If you love Bible study, but you can’t stand people, you are missing the point. Our knowledge of Scripture should deepen our love for God and our love for each other. If you’d rather parse Greek verbs than persist in prayer for your fellow group members, then take a hermeneutics class and parse away…on your own…by yourself.
Please understand, in no way am I encouraging any group to toss out their Bible study. But, if studying the Bible doesn’t increase our compassion for others, something’s broken. After all, knowledge without grace leads us to legalism.
4.       You can recite passages you never intend to obey.
Francis Chan asks this question, “If I asked my children to clean their rooms, and they only memorized my words, would that be enough?” We all must admit that it’s far easier to know the Word than to do the Word. Yet, the Bible tells us that faith without works is dead.

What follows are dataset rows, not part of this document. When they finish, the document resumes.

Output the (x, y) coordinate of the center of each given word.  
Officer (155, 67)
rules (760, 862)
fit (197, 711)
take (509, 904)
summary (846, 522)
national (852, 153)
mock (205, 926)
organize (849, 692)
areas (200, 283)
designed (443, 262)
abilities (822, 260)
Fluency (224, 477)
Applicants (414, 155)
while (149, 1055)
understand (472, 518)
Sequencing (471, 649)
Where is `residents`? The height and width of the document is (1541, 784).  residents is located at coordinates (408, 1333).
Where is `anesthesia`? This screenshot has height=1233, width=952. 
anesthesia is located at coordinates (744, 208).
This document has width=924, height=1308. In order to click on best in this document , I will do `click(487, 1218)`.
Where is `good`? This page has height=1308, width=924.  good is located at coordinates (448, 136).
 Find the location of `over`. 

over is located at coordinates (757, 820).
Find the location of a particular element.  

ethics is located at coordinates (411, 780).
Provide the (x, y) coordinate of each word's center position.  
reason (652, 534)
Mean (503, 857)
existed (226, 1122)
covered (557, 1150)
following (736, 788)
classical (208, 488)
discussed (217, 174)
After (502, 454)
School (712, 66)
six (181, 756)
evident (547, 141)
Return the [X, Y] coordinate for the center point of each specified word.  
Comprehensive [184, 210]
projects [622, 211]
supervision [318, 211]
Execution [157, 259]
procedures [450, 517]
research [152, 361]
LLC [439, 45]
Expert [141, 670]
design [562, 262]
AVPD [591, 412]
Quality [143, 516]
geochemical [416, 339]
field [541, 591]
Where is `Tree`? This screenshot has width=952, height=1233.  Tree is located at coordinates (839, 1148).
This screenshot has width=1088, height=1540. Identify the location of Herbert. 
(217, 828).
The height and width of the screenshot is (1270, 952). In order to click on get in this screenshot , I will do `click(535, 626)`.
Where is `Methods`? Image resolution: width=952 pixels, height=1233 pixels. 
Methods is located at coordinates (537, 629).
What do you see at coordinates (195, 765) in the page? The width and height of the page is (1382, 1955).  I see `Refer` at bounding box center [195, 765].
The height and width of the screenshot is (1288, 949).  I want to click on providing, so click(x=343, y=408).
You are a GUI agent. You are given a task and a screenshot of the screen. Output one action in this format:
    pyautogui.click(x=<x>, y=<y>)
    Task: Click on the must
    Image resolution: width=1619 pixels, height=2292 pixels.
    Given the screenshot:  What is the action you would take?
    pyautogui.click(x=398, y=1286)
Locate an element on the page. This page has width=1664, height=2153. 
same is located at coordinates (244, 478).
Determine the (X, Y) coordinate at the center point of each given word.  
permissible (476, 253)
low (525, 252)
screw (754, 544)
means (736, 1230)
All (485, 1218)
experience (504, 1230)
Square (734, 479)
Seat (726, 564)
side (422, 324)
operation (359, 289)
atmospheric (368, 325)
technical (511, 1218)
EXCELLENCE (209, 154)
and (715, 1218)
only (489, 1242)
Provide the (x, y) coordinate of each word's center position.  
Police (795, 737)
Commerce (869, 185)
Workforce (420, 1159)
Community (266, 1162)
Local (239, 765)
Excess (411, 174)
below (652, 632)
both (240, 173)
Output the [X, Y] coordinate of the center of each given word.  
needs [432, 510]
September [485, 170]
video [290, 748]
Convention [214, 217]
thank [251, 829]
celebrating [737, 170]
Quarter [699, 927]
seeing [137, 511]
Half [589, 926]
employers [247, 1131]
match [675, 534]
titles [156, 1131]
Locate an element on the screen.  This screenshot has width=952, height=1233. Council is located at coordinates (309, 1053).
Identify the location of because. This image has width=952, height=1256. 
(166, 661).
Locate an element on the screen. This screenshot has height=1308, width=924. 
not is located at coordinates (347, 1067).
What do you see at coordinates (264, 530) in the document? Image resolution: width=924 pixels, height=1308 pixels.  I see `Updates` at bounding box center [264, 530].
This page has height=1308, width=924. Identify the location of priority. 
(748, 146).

In the church, we have gone far too long substituting knowledge for faith. Often our excuse for not acting is that we don’t know enough. “I can’t witness to my neighbor. I don’t know enough of the answers.” Yet, we know Jesus. Isn’t He the answer? Our apologetic arguments aren’t going to win anyone to God’s Kingdom. Salvation is by grace through faith (Ephesians 2:8-9), right?
If we stopped our Bible study until we lived out the commands we already know, do you think we’d ever pick up our Bibles again? Now, we all need the encouragement of Scripture. But, as Howard Hendricks said, “Most Christians are already educated beyond their level of obedience.”
5.       Bible study has become an escape from your real life.
I love God’s Word. I might even love God’s Word more than I love other people. After all, I’m going to do what God’s Word says rather than what others tell me to do. But, there’s a line we can cross when it comes to loving God’s Word – Can we love God’s Word more than we actually love God? We can learn His commands, yet not obey them. We can recite obscure nuances of Scripture from memory, yet do we go to those lengths to help other people?
Yes, we should turn to God’s Word for comfort. But, more importantly, we should turn to God. We should delight in helping others discover the truth of God’s Word. We should be challenged by the deeper meaning of Scripture – not secretive, hidden meanings – but truths applied and lived out in our daily lives. The Word of God is active, not passive. Our worship belongs to God, not to His Word.